Les recherches de P. Cappeliez sont orientées en partie sur la dépression (prévalence, évaluations, méthodologie et répercussions sur l’entourage) chez le sujet âgé. Ses derniers travaux (1999) proposent une intégration de la thérapie cognitive et de la «rétrospective de vie» dans les interventions de groupe. Cet auteur met en évidence l’intérêt de prendre comme point de départ les stratégies d’adaptation (coping) des personnes âgées dépressives et spécifiquement de s’intéresser à la mémoire auto-biographique. Dans cette perspective cette vue s’accorde avec le concept de bilan de vie (J. Gaucher, 1996) et des vues psychodynamiques. L’objectif principal est principalement «d’enclencher une ré-interprétation de certains événements du passé, de leurs causes et de leurs conséquences. Cette démarche vise à favoriser une remise en question de pensées et de croyances à propose de soi qui s’étaient cristallisées sur le négatif». Ce travail fait un lien entre vulnérabilité et dépression en parlant de «schémas développés très tôt dans l’existence». Ces schémas sont-ils superposables à la théorie des contenants psychiques (B. Gibello, 1994) ? Selon l’auteur, un «schéma dépendant» (fragilité narcissique ?) entraîne une angoisse d’abandon. Ainsi, un événement de perte va réactivé «un schéma dépressogène». Le travail de la rétrospective de vie passe par un «rappel circonstancié des événements […] l’accent est mis sur les stratégies que la personne a utilisées, sur les processus plutôt que sur les résultats […].
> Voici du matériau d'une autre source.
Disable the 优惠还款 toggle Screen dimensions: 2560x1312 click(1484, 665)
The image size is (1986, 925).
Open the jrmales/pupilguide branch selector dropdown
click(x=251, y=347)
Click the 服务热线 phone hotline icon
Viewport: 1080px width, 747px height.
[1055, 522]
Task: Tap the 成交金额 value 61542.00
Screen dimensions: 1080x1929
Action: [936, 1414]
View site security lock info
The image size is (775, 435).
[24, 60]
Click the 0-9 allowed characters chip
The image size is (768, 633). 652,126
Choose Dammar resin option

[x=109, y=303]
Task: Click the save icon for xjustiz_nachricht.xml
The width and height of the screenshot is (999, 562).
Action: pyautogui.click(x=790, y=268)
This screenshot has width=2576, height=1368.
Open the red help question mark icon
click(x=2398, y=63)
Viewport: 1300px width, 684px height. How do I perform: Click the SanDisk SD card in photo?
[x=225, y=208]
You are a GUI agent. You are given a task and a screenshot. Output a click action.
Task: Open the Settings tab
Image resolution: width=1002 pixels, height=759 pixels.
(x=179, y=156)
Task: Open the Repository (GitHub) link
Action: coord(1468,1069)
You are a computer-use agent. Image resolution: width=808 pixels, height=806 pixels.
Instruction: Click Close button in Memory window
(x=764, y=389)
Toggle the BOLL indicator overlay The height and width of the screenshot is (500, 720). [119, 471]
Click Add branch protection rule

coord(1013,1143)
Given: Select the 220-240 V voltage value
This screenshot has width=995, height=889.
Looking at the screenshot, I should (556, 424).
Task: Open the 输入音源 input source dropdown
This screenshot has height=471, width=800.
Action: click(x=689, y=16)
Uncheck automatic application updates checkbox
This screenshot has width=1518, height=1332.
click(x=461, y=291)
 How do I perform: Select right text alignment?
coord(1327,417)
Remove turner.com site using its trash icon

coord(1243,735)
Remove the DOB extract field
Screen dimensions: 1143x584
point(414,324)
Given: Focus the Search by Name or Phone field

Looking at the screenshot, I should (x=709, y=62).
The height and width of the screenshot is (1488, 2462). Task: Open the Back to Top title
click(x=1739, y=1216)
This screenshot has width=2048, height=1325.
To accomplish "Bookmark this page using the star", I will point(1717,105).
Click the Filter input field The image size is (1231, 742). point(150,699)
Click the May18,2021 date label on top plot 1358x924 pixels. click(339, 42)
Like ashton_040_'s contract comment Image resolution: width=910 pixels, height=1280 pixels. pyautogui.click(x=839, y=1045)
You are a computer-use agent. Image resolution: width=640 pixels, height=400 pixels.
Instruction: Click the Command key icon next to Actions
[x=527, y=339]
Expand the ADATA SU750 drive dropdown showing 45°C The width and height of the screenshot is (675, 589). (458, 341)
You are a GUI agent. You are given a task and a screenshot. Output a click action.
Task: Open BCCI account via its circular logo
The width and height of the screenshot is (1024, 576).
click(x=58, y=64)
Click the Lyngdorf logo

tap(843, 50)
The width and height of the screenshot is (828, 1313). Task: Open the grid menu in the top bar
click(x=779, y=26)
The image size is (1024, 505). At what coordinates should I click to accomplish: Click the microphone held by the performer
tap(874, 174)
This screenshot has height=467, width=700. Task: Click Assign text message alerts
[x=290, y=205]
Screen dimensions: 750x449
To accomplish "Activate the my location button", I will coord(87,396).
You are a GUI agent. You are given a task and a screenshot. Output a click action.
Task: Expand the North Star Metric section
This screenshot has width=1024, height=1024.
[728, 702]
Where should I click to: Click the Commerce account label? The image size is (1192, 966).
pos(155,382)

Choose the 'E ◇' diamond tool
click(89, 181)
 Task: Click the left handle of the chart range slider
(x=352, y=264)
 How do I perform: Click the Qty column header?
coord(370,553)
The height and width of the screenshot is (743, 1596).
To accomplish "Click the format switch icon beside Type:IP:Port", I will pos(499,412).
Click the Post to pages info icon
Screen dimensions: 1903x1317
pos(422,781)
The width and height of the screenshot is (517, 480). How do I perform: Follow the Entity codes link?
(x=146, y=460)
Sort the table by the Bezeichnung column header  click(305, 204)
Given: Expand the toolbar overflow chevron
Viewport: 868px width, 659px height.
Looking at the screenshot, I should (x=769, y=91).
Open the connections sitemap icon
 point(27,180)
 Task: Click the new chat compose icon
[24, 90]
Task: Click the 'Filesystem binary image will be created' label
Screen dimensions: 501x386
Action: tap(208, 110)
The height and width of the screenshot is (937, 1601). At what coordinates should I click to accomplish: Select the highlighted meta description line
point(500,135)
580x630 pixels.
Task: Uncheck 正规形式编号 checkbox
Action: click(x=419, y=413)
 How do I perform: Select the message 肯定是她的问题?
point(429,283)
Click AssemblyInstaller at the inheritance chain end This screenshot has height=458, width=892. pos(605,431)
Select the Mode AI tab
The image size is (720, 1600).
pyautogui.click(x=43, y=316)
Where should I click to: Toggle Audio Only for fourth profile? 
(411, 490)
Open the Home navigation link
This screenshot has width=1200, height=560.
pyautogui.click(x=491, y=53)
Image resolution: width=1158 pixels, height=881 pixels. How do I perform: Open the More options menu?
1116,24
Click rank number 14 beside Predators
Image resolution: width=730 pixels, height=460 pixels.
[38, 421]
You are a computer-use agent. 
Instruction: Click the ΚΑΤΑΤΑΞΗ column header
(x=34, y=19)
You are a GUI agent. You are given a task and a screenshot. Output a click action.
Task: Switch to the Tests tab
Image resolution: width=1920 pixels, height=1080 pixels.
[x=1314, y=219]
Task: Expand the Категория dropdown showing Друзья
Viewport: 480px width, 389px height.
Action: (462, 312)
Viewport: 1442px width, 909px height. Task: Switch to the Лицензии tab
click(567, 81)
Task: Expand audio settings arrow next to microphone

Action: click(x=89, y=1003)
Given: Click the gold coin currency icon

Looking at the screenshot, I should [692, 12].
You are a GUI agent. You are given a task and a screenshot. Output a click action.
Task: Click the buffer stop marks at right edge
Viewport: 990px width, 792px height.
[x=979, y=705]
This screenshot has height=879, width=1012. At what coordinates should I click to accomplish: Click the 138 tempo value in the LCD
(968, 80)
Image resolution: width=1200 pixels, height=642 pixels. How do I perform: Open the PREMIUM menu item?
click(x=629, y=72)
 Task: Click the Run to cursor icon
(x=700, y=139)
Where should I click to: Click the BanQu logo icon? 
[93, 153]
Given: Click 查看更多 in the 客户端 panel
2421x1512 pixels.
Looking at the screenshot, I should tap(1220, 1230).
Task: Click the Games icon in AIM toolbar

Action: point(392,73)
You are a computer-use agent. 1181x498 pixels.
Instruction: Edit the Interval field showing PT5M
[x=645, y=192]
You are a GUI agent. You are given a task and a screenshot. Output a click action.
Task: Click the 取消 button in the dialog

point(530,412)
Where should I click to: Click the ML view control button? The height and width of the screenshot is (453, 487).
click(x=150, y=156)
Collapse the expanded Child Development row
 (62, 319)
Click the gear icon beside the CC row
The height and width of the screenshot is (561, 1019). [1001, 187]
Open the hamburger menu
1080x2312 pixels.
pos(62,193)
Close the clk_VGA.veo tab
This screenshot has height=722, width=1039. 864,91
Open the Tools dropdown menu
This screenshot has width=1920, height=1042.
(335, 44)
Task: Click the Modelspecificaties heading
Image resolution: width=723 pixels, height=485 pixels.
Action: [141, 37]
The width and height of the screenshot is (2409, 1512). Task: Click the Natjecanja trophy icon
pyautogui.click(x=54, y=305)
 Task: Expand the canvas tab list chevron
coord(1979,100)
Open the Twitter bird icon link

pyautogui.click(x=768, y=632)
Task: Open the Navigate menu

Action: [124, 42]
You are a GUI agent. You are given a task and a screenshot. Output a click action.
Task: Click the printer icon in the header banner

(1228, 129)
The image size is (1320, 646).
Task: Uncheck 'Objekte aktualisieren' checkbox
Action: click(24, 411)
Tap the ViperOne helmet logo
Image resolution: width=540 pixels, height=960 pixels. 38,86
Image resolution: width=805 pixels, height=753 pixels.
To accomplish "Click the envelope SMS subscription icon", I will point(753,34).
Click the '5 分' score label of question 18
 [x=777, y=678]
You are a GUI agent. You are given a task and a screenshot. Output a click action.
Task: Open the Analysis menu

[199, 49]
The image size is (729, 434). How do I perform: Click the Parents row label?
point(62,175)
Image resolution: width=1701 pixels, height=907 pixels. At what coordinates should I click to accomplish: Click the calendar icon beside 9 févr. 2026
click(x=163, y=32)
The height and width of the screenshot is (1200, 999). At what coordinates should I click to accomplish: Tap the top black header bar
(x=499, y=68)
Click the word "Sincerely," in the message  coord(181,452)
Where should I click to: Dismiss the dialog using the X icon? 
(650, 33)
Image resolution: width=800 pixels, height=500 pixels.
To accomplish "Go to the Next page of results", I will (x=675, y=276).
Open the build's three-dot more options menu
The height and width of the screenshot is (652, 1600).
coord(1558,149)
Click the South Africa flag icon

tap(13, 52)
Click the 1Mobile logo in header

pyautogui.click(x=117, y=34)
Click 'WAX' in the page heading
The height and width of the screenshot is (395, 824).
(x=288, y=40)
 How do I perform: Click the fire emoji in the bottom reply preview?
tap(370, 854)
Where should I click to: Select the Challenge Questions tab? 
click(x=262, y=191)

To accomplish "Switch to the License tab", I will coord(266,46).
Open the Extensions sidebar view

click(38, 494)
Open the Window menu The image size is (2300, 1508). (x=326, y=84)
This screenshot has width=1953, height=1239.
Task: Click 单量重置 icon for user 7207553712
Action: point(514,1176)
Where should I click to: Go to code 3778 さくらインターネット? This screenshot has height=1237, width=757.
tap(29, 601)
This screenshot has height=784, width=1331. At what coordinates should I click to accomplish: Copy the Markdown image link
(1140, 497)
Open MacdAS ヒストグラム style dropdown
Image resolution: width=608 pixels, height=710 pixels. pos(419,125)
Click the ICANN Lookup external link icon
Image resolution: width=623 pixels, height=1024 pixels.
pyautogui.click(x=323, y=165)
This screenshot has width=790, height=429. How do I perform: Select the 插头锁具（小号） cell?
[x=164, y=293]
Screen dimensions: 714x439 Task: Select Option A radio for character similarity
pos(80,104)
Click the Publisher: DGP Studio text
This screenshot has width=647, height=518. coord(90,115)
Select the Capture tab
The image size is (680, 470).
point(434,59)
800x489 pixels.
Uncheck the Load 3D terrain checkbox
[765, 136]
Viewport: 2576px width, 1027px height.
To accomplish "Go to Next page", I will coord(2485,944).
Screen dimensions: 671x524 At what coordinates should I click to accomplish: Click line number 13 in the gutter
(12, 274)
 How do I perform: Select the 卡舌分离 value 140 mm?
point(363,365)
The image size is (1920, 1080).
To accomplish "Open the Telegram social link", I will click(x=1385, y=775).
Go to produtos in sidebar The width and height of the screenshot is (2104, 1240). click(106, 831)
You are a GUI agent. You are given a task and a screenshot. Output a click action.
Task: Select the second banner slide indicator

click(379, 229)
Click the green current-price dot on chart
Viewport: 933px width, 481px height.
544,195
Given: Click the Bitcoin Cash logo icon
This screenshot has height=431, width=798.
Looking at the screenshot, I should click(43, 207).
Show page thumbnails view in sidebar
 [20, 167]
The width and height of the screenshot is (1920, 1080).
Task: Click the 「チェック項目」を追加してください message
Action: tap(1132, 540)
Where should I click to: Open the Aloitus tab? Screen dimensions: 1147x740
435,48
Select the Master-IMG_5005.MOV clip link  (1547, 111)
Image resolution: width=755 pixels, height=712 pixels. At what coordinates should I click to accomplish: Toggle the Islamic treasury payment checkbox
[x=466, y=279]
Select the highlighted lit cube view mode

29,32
Le travail psychique est vital en ce qui concerne la qualité de «travail du vieillir»et aussi et surtout concernant les troubles psychiques liés au vieillissement. Pour que l’évocation du passé, dans la démence, ne soit pas répétition à l’identique (cf. De M’uzan , ) le patient a besoin d’un climat relationnel contenant pour relancer son plaisir à penser. La mémoire biographique peut revenir en présence de quelqu’un. C’est cette qualité de la relation comme qualité du contenant affectif qui est au cœur du processus de soin psychique du sujet dément car dans la pratique clinique nous rencontrons un sujet aux prises avec un point de souffrance. Ce point de souffrance correspond à un Moi en état de souffrance (cf. Le Gouès, 1989). Le travail psychothérapique vise à l’amélioration psychique du sujet et au développement positif des relations interpersonnelles.

La nature de la médiation utilisée (groupale, et matérialisée par des médiums matériels comme la peinture) est justifiée par le fait que le patient ne peut pas se représenter (absence/présence) un médium immatériel (comme la parole). Les éléments techniques ont été décrits dans le travail de DEA (1996) centré sur les aspects méthodologiques et visant à rendre compte de l’intérêt d’une approche psychothérapique individuelle et/ou groupale.